• WHAT YOU ARE ASKED TO DO
Your reply should consist only of the lines from the one with "Viewport: 975px width, 578px height." through the end of the entries, transcribed exactly. Pictures stay out.

:: INPUT MATERIAL ::

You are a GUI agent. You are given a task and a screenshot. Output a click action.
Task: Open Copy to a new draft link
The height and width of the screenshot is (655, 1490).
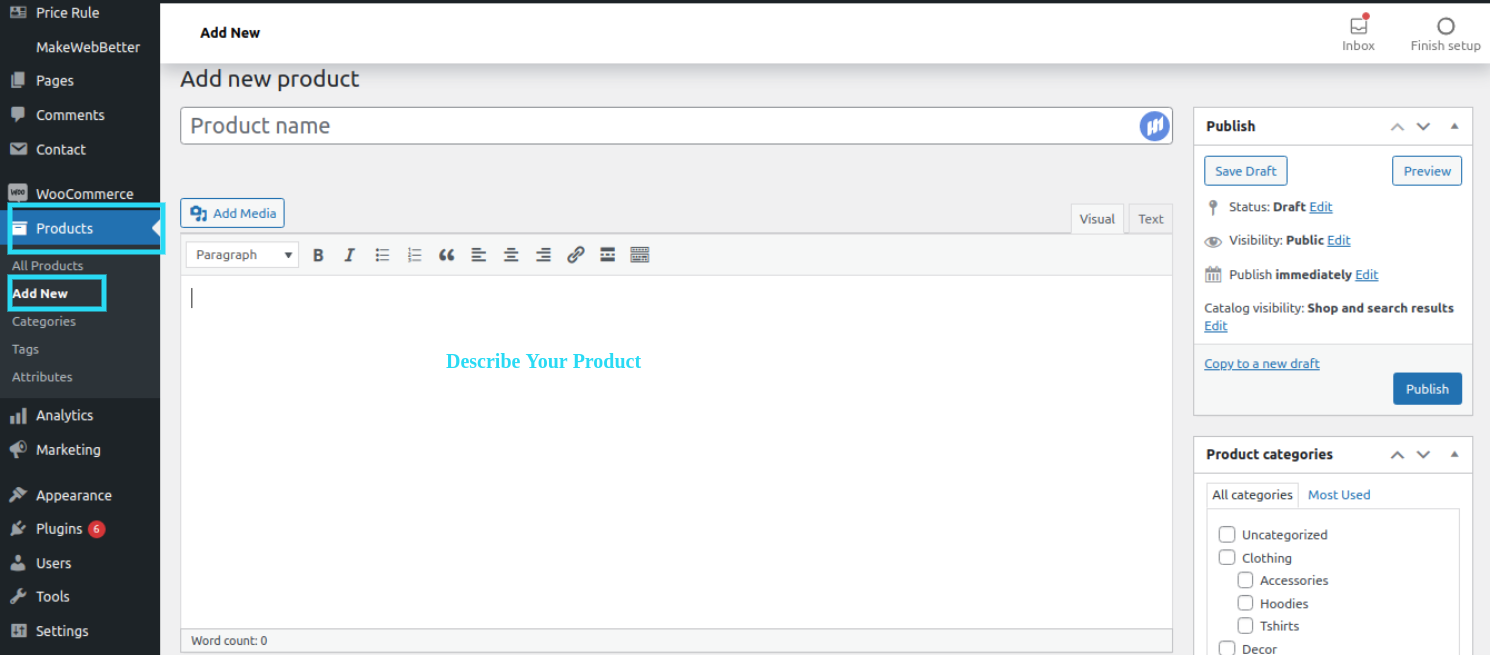[x=1261, y=363]
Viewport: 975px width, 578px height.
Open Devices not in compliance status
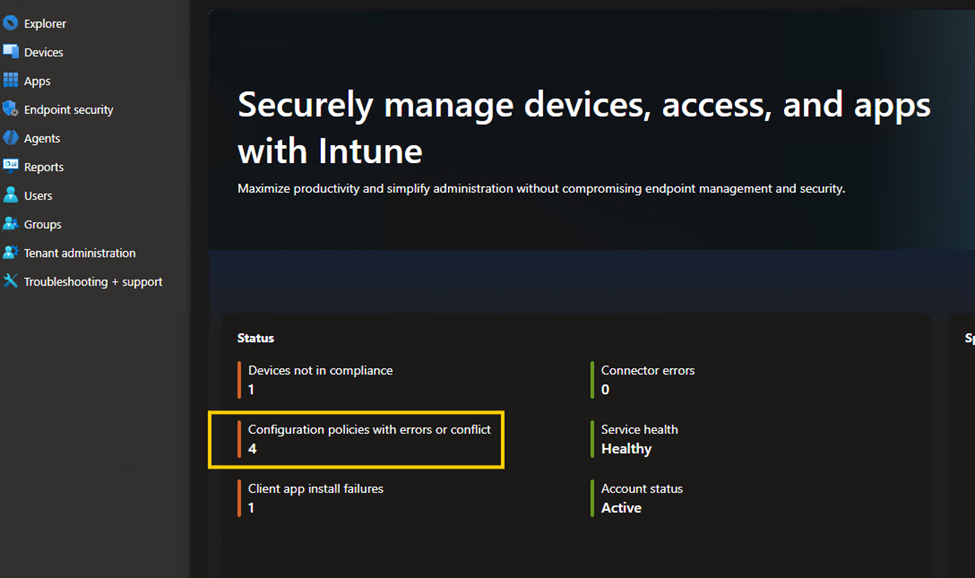point(320,371)
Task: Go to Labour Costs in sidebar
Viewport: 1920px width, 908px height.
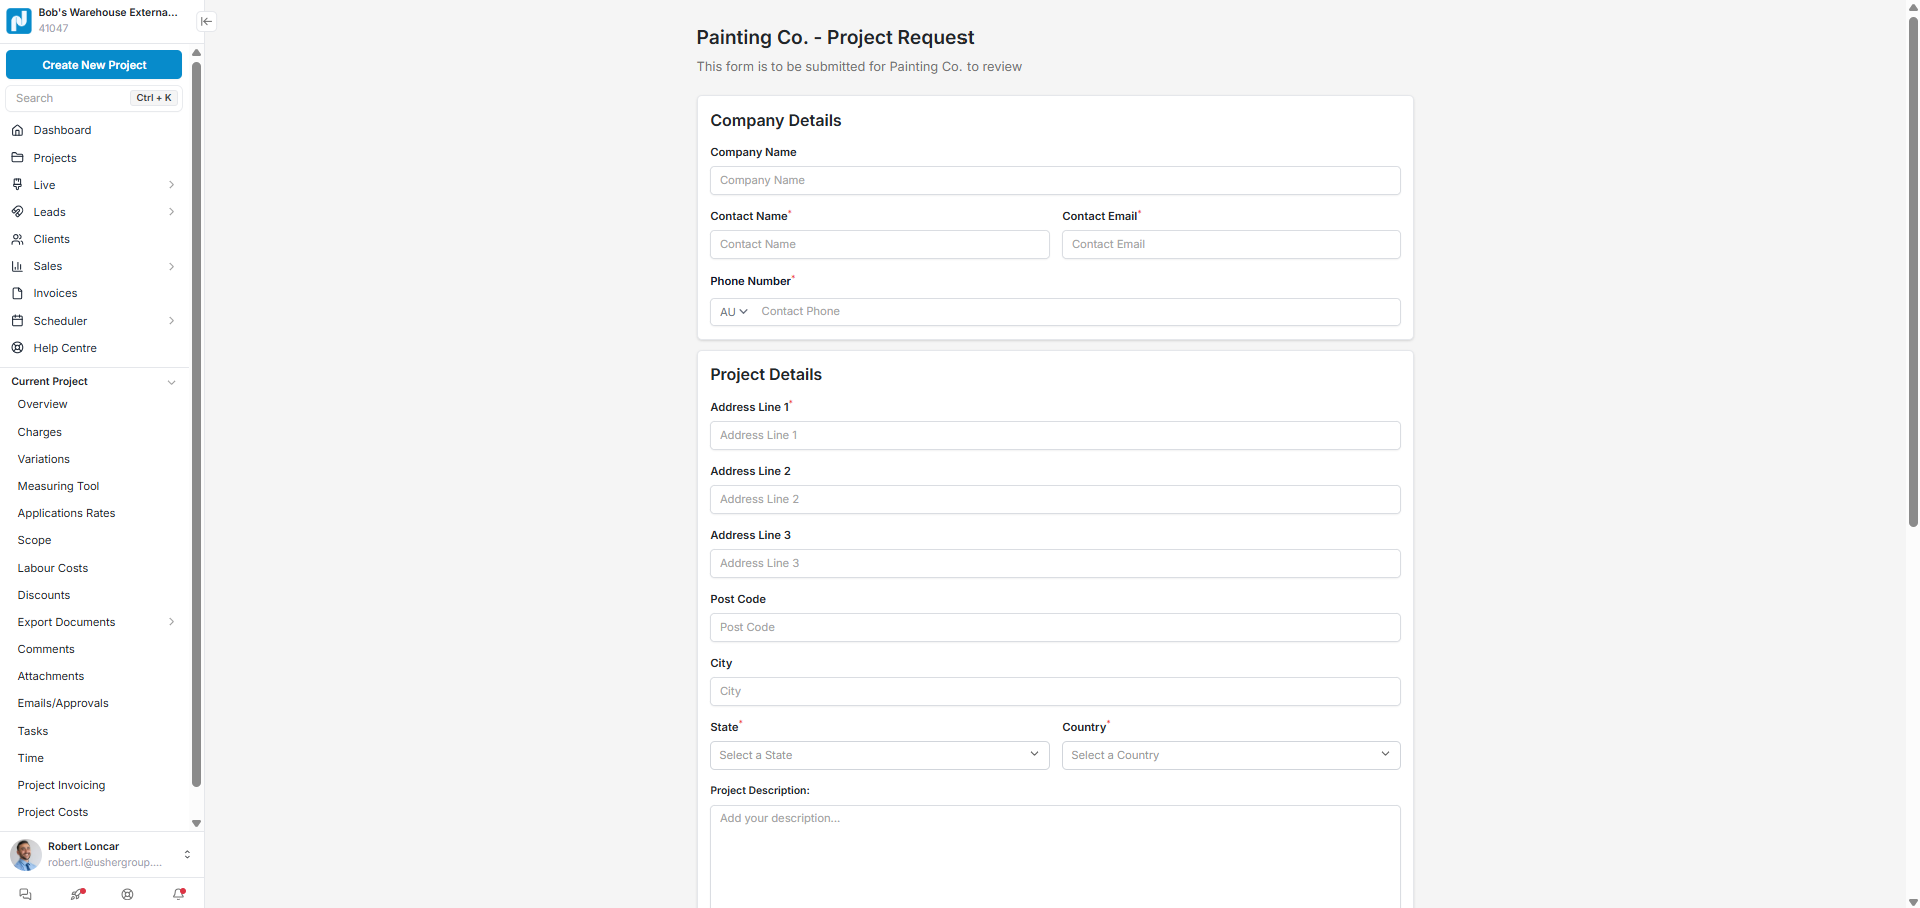Action: click(53, 568)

:::

• EXERCISE SOLUTION
Viewport: 975px width, 578px height.
Open Devices not in compliance status
point(320,371)
Task: Go to Labour Costs in sidebar
Viewport: 1920px width, 908px height.
Action: click(53, 568)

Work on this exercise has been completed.